(Beginning of EXTRACT TO READ)

CTE Month a great time to explore a career in the trades

We wholeheartedly agree with a press release from Gov. Gretchen Whitmer’s office: Students should be encouraged to explore education and career pathways during Career and Technical Education Month.

This week, Gov. Whitmer joined the Michigan Department of Labor and Economic Opportunity and the Michigan Department of Education in proclaiming February as Career and Technical Education Month.

With more than 529,000 Michigan job openings projected annually through the year 2028, career and technical education offers high school and college students hands-on training. That training can be applied to real-world training and career pathways, jobs that are rewarding and necessary.

Additionally, a news release from Whitmer’s office states, as “part of the governor’s Michigan Back to Work initiative to grow the state economy and encourage good-paying jobs for Michigan workers, this month state officials are encouraging students to explore viable programs across the state that teach skills needed for high-demand, high-skill, high-wage career opportunities.”

(End of EXTRACT TO READ)

→ **ACTIVITIES**
1/ Reproduce the stretch of the CTE Month article from "This week, Gov." through "as Career and Technical Education Month.".
2/ According to the CTE Month article, what three qualities, each written with "high-", describe the career opportunities that state programs teach skills for?
3/ Answer these questions using the CTE Month article:
(a) Which month was proclaimed Career and Technical Education Month?
(b) How many Michigan job openings are projected annually through 2028?
(c) What is the name of the governor's initiative that this month's effort is part of?

(Beginning of DATASET)

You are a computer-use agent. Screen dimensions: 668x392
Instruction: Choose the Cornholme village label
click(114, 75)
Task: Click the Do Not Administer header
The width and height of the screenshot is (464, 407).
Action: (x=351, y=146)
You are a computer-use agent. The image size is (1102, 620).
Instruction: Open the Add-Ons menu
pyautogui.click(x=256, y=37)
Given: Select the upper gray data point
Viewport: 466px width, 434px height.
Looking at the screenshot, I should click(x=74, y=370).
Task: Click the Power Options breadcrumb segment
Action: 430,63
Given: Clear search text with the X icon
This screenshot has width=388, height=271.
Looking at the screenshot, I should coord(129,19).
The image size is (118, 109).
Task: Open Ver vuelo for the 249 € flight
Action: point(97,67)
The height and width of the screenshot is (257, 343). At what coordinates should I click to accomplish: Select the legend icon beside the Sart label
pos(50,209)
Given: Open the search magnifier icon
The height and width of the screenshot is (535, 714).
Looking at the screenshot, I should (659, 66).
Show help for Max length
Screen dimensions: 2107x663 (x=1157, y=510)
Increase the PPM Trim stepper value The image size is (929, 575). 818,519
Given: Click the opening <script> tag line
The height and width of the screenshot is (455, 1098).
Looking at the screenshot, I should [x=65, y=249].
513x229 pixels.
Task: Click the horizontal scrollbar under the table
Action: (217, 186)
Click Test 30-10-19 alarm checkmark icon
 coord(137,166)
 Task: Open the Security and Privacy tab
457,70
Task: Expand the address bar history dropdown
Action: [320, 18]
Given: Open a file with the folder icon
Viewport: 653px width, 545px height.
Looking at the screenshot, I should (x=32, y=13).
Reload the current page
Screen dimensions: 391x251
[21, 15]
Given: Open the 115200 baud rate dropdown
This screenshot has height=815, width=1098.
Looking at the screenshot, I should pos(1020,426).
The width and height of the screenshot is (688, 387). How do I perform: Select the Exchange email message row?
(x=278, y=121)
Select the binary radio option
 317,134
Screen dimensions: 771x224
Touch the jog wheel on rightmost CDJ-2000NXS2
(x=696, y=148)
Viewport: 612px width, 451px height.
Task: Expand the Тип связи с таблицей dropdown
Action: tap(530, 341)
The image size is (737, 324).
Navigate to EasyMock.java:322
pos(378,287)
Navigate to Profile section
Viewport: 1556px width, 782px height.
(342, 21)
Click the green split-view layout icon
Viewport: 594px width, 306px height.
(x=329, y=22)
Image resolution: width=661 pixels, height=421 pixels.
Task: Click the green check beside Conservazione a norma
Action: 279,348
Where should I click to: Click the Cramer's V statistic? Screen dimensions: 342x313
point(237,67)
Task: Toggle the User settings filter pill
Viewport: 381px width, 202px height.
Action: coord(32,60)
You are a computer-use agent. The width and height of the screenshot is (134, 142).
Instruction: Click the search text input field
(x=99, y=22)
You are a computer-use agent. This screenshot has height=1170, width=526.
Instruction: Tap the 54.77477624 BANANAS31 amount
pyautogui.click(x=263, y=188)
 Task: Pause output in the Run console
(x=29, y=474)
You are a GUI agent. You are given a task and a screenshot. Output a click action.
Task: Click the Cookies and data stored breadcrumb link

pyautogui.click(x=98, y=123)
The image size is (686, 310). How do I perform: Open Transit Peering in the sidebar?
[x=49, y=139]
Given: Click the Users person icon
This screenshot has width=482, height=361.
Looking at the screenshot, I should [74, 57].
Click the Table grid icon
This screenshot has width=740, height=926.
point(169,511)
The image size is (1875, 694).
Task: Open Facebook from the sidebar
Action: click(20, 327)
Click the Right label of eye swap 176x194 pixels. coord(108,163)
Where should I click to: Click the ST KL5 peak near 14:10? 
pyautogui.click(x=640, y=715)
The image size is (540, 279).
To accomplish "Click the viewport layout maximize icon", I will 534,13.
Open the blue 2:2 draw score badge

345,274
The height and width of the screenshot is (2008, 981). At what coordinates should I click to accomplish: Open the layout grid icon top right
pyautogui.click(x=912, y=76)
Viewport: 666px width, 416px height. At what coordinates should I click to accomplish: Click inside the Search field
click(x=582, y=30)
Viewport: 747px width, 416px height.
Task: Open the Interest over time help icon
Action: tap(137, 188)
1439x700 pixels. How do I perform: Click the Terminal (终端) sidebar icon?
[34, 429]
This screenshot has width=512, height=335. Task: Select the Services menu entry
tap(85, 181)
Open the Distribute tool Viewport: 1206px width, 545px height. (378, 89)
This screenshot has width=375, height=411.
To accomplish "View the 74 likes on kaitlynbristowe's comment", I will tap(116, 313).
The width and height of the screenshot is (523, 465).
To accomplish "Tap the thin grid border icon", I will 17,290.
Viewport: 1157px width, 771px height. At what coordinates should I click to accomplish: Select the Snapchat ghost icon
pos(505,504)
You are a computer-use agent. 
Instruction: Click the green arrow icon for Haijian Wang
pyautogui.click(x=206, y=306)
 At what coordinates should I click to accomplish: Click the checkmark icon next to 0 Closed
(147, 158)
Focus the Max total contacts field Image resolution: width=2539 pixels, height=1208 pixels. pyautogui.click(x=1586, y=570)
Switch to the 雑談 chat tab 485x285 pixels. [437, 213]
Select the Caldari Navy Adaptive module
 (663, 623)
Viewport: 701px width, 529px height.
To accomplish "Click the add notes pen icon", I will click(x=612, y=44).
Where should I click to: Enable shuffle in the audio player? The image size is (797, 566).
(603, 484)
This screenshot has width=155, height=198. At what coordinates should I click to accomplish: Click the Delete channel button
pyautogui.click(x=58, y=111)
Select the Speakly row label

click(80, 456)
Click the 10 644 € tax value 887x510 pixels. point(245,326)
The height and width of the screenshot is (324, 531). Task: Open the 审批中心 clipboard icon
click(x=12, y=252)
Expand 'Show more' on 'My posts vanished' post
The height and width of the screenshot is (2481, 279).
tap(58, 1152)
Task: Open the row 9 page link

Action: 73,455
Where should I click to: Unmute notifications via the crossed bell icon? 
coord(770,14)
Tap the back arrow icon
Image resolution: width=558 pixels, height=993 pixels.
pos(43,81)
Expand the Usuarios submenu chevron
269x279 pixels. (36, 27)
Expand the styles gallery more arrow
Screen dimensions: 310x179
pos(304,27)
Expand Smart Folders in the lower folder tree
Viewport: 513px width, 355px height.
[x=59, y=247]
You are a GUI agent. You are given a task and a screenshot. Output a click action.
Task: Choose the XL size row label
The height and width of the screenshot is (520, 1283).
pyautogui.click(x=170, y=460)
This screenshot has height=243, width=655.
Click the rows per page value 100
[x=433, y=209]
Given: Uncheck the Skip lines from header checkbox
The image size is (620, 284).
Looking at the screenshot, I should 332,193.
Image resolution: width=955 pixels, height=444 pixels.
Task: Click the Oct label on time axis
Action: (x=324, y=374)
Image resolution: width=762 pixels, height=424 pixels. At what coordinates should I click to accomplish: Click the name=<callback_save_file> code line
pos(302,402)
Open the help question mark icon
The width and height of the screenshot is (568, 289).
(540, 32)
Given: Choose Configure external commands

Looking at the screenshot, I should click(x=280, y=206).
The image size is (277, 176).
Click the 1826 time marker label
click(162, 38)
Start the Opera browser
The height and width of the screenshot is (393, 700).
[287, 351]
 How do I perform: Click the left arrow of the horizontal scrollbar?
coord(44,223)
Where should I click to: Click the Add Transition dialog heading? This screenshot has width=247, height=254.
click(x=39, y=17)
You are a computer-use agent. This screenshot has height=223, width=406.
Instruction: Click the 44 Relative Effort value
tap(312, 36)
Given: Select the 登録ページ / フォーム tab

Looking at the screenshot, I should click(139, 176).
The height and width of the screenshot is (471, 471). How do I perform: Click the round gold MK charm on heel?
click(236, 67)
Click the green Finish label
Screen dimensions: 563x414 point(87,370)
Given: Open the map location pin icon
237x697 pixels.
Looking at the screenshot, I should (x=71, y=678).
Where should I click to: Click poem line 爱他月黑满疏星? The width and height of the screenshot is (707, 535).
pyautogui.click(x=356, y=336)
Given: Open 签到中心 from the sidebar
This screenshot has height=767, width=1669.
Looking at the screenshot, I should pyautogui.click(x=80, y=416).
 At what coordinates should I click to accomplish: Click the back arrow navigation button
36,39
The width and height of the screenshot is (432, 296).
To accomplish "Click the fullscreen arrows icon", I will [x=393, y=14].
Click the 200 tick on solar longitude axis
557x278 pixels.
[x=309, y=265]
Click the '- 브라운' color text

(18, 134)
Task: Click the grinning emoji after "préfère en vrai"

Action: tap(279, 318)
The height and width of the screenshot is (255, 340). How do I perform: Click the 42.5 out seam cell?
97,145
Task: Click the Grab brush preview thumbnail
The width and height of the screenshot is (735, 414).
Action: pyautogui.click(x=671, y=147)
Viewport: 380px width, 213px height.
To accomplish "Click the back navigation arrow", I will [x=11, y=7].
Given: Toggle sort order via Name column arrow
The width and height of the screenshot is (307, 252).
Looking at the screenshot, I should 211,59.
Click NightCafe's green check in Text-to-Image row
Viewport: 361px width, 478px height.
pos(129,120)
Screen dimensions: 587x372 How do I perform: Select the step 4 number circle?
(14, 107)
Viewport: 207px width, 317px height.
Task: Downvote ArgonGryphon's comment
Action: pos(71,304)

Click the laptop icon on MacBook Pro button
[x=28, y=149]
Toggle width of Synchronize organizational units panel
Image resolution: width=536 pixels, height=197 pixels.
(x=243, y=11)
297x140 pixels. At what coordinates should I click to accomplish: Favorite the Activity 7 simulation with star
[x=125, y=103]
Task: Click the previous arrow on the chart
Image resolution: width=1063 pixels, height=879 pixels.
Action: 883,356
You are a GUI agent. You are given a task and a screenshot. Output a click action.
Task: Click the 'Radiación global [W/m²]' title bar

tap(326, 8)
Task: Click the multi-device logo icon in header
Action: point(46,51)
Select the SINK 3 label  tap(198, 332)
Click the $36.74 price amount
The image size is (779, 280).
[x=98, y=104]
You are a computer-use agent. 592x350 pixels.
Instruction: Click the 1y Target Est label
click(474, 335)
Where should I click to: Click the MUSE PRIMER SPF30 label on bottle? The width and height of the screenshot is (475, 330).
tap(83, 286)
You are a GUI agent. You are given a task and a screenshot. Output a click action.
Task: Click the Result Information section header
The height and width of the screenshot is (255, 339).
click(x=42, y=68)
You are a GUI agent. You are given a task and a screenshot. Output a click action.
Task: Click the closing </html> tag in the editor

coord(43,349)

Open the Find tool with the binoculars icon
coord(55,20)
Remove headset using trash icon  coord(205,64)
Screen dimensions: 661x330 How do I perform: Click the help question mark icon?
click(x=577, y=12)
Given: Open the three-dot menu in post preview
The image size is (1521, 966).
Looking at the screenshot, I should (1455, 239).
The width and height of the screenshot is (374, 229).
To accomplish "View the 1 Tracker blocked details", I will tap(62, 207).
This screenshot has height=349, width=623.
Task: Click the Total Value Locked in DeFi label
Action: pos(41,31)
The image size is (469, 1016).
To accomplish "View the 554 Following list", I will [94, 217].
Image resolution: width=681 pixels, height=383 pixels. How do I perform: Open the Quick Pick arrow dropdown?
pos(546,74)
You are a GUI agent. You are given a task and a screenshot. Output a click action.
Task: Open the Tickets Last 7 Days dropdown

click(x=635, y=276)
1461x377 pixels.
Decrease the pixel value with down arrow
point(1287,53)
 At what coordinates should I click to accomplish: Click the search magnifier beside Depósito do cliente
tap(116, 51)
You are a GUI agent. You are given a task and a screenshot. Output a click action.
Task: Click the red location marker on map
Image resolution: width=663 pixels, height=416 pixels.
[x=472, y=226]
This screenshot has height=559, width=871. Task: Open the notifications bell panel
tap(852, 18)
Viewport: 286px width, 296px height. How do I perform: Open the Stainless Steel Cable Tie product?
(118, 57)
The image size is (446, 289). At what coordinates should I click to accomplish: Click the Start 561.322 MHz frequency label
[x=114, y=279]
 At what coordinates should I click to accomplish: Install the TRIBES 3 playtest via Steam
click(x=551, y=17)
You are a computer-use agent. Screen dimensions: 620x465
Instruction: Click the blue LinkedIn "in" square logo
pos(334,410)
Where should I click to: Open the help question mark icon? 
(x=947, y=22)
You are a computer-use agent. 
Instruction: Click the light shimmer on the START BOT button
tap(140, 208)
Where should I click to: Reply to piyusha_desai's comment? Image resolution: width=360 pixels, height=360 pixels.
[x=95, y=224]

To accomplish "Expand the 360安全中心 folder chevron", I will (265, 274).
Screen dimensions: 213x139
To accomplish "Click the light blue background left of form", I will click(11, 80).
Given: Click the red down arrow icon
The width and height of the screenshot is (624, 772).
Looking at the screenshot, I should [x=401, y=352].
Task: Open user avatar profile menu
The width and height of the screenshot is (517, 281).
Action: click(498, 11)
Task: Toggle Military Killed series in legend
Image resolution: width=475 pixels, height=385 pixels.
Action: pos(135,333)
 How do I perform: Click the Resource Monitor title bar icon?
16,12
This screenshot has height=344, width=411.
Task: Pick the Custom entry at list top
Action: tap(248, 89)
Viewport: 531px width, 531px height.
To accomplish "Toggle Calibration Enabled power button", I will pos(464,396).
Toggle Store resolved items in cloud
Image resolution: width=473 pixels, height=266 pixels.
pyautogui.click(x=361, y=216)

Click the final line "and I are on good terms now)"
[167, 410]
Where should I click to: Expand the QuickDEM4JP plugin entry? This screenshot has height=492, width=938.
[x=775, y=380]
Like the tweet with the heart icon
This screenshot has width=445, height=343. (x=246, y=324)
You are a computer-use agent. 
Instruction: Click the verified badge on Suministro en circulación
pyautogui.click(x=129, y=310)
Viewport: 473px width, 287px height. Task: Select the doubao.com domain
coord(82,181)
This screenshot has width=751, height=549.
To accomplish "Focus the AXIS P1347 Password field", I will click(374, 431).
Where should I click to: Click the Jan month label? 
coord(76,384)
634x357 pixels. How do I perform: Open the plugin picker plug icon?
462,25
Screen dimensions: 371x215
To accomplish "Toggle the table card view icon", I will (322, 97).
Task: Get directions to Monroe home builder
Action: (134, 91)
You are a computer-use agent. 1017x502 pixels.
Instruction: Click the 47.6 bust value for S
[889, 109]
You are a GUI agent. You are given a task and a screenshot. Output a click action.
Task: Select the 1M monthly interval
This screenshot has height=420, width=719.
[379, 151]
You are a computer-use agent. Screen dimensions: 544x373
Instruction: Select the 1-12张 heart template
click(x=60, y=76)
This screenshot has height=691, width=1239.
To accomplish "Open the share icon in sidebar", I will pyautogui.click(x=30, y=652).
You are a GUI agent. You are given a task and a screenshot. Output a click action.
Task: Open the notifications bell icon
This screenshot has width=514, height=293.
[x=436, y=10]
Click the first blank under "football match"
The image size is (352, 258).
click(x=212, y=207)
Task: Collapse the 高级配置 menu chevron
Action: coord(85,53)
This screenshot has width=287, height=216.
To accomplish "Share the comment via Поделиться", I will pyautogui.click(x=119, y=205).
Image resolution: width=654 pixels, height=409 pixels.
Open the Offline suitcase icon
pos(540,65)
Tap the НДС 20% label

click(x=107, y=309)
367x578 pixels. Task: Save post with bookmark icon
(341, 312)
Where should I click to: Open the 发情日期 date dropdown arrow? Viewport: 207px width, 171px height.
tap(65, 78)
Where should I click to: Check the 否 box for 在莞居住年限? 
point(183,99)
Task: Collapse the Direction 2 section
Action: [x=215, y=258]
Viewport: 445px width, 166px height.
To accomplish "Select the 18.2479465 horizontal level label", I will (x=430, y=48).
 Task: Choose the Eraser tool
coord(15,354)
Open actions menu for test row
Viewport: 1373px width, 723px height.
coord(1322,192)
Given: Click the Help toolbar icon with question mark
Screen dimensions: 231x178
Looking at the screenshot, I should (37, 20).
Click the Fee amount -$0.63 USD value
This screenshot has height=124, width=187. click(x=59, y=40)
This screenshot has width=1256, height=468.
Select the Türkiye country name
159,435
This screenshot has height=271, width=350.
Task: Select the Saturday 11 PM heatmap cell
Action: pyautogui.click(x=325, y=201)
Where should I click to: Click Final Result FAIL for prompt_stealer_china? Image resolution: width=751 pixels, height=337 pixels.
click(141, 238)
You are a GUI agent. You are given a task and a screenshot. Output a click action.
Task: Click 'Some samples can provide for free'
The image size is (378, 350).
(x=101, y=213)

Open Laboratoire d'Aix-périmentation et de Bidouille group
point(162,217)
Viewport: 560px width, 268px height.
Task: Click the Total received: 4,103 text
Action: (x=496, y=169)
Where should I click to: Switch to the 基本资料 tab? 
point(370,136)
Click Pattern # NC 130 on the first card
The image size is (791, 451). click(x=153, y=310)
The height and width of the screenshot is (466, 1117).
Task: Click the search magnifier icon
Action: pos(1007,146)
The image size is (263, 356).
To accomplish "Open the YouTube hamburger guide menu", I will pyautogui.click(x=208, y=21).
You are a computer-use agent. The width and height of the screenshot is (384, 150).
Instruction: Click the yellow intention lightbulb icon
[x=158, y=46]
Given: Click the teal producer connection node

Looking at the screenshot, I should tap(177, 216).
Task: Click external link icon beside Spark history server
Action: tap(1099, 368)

(End of DATASET)

→ **ACTIVITY ANSWERS**
1/
This week, Gov. Whitmer joined the Michigan Department of Labor and Economic Opportunity and the Michigan Department of Education in proclaiming February as Career and Technical Education Month.

2/
high-demand
high-skill
high-wage

3/
(a) February
(b) More than 529,000
(c) Michigan Back to Work